# [Excerpted text]
________
Third leading cause of unintentional poisoning deaths in the United States with an average 438 deaths annually
- ~50,000 emergency department visits annually
- Unintentional poisoning is most common during winter months in cold climates.
- Intentional CO poisoning ~10 times higher than unintentional poisonings
- Likely underdiagnosed because some patients may not seek medical attention due to vague symptoms
Etiology and Pathophysiology
- CO is rapidly absorbed in lungs.
- CO has ~240 times the affinity for hemoglobin compared to oxygen.
- CO binds to hemoglobin to form carboxyhemoglobin (COHb), resulting in impaired oxygen-carrying capacity, utilization, and delivery:
- CO interferes with peripheral oxygen utilization by inactivating cytochrome oxidase.
- Delayed neurologic sequelae, related to lipid peroxidation by toxic oxygen species generated by xanthine oxidase
- The half-life of CO on room air is ~320 minutes, whereas breathing 100% oxygen via a tight-fitting, nonrebreathing face mask decreases to ~74 minutes. With 100% hyperbaric oxygen, T1\2 is ~30 minutes (1).
- CO can promote nitric oxide release causing profound hypotension.
- CO affects L-type myocardial calcium channels causing myocardial depression.
- Inhaled or ingested methylene chloride (from paint remover [dichloromethane]) is metabolized to CO by the liver, potentially resulting in acute CO toxicity.
- Alcohol use; smoking
- Elderly and infants at higher risk if exposed
- Closed or improperly ventilated space with faulty furnace, stove, engine, or other fuel-burning device
- Cigarette smoking
- Use of generators during power outages and storms
- Underlying cardiovascular disease, anemia, chronic respiratory conditions
- Exposure to exhaust (e.g., riding in the back of enclosed pickup trucks or swimming near a motor boat) in precatalytic converter era automobiles
- Employment in a coal mine, as an auto mechanic, paint stripper, or in the solvent industry
- Increased endogenous production in patients with hemolytic anemia
- Appropriate ventilation, especially around fuel-burning devices
- Use of CO monitors
- Determining the mechanism of exposure is critical in cases of accidental poisoning helps limit future risk.
- Victims must not return to contaminated environment.
- Regular building maintenance to ensure safe environment and adequate ventilation
- Public policy to ensure building code safety
Commonly Associated Conditions
- CO and cyanide poisoning can occur simultaneously following smoke inhalation (synergistic effect).
- Consider CO poisoning in a burn victim who has been in an enclosed space.
________
# [Record extracts]
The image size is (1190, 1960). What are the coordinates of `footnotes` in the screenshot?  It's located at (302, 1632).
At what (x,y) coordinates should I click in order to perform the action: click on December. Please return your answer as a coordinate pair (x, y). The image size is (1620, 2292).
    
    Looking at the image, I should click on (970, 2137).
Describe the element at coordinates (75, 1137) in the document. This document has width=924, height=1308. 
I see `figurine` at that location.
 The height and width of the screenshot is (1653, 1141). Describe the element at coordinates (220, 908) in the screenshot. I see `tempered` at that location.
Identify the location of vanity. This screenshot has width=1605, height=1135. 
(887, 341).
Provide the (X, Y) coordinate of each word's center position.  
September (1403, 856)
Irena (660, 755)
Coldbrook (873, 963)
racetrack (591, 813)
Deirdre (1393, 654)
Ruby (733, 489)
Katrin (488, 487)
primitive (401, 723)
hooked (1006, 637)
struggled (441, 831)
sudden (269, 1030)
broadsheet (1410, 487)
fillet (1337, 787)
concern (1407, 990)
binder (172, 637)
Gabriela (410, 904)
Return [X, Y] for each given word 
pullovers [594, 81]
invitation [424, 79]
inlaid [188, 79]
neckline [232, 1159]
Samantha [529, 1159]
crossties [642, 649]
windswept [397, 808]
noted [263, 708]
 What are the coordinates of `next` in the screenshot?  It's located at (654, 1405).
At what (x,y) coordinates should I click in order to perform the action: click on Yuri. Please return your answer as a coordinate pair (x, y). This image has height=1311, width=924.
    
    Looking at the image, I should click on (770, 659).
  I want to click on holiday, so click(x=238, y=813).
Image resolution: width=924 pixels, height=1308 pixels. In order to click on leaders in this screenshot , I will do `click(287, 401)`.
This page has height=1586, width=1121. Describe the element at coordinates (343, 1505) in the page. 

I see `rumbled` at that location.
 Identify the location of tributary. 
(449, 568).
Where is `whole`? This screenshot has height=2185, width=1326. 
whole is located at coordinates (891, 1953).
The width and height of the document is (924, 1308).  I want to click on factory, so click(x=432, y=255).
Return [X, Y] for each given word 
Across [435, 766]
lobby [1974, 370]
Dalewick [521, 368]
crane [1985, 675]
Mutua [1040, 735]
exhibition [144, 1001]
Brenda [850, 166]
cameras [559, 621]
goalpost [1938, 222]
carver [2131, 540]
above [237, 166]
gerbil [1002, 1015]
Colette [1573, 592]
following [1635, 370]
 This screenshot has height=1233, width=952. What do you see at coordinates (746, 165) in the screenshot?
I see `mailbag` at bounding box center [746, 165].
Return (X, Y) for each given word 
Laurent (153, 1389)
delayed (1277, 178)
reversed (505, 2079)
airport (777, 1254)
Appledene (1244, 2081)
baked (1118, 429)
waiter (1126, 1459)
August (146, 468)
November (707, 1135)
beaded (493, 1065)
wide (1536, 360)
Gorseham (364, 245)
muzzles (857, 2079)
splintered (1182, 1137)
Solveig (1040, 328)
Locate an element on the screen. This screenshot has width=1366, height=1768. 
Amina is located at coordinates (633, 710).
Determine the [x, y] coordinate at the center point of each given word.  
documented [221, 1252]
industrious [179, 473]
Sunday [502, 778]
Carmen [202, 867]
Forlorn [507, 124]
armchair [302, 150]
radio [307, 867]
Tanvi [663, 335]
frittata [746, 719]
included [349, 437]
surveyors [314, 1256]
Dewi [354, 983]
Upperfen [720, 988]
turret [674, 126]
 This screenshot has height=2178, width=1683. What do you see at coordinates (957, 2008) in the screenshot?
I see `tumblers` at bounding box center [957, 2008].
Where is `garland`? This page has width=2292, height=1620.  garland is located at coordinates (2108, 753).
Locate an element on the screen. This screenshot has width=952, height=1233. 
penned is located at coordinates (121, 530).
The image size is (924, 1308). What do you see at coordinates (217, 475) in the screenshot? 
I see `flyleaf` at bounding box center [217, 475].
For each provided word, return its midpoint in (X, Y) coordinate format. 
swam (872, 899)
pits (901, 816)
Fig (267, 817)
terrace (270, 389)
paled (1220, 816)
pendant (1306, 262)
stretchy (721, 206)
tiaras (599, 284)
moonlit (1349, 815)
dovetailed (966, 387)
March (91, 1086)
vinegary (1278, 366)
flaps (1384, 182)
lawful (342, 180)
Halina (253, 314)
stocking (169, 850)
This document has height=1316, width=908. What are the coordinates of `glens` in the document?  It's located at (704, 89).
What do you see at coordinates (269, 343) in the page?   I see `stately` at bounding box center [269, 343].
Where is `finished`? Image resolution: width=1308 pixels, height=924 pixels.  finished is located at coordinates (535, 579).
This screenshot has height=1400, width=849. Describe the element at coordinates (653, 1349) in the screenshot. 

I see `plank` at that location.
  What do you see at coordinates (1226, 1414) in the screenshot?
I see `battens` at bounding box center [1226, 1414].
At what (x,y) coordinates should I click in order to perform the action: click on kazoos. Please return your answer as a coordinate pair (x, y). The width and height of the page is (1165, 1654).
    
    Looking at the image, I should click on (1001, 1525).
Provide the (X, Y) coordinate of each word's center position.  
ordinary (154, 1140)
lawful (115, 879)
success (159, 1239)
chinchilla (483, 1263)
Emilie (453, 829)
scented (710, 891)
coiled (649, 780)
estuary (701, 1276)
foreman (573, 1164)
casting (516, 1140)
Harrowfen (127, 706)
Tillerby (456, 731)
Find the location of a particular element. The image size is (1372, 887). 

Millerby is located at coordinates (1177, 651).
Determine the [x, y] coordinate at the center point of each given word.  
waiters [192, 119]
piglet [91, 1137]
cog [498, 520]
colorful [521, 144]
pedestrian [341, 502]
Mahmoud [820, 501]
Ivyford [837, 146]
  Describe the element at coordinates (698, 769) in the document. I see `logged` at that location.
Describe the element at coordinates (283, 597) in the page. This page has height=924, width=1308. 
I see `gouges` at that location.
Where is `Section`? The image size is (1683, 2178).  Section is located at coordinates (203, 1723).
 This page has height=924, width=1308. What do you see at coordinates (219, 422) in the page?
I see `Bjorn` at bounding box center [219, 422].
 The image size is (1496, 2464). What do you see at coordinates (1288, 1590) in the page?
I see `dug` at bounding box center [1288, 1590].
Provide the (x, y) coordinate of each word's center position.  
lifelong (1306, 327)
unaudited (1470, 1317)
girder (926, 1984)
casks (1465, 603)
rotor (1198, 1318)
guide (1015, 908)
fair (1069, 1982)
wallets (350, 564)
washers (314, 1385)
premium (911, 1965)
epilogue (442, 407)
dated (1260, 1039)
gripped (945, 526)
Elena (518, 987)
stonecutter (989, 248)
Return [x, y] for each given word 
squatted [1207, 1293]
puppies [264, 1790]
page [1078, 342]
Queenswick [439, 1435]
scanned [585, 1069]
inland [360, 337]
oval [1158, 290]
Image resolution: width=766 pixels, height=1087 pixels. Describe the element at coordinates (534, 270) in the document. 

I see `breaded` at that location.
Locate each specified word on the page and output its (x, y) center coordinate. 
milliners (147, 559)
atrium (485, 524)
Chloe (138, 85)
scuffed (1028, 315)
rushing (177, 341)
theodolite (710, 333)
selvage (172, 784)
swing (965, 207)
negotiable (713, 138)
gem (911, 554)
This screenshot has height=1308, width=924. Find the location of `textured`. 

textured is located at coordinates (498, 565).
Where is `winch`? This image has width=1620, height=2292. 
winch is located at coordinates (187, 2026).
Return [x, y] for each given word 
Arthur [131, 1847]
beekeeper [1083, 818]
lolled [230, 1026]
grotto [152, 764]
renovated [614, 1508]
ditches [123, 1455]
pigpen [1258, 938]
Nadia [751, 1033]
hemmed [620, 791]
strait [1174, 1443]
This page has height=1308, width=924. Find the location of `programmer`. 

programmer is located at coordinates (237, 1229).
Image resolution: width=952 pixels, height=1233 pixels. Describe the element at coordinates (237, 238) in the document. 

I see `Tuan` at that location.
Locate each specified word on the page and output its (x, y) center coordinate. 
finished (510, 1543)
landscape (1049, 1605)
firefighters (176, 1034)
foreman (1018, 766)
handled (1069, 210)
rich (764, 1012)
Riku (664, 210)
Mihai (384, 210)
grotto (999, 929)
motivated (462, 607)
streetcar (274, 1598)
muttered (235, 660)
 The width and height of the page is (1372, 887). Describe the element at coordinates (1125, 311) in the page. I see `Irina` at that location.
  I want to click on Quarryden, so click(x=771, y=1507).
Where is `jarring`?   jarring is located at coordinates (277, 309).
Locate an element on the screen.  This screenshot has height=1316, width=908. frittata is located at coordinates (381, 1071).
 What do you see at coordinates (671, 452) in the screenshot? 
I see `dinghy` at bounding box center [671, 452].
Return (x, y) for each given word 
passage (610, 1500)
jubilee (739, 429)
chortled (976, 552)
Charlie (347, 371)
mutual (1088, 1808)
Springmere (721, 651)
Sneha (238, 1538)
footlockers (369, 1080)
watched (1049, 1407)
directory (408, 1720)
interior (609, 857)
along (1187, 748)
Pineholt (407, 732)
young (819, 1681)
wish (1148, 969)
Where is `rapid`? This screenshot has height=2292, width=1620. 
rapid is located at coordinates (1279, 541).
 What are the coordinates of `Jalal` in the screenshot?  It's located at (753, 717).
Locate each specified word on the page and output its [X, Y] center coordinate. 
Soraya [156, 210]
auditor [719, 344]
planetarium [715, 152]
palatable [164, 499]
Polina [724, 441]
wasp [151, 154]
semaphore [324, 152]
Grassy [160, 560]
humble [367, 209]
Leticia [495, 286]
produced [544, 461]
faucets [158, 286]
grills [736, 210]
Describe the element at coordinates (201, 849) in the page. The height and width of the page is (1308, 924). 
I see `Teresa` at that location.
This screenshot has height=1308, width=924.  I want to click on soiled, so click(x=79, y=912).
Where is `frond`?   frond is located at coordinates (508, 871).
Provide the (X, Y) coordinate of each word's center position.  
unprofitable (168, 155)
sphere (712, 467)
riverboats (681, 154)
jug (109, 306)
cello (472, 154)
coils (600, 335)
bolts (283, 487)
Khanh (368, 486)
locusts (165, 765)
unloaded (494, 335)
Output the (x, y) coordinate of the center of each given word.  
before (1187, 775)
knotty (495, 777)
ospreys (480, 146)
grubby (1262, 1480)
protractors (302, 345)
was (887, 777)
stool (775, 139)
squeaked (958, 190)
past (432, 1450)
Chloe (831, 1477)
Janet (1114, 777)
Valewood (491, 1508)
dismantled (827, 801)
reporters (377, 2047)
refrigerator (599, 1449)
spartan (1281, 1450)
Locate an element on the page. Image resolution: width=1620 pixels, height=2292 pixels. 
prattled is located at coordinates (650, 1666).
________
# [Exercise]
From the carbon monoxide poisoning excerpt, retype the passage that starts at the words "- Intentional CO" and ends after the words "compared to oxygen.". The data is unrelated to the carbon monoxide poisoning excerpt and stands on its own.

# [Exercise result]
- Intentional CO poisoning ~10 times higher than unintentional poisonings
- Likely underdiagnosed because some patients may not seek medical attention due to vague symptoms
Etiology and Pathophysiology
- CO is rapidly absorbed in lungs.
- CO has ~240 times the affinity for hemoglobin compared to oxygen.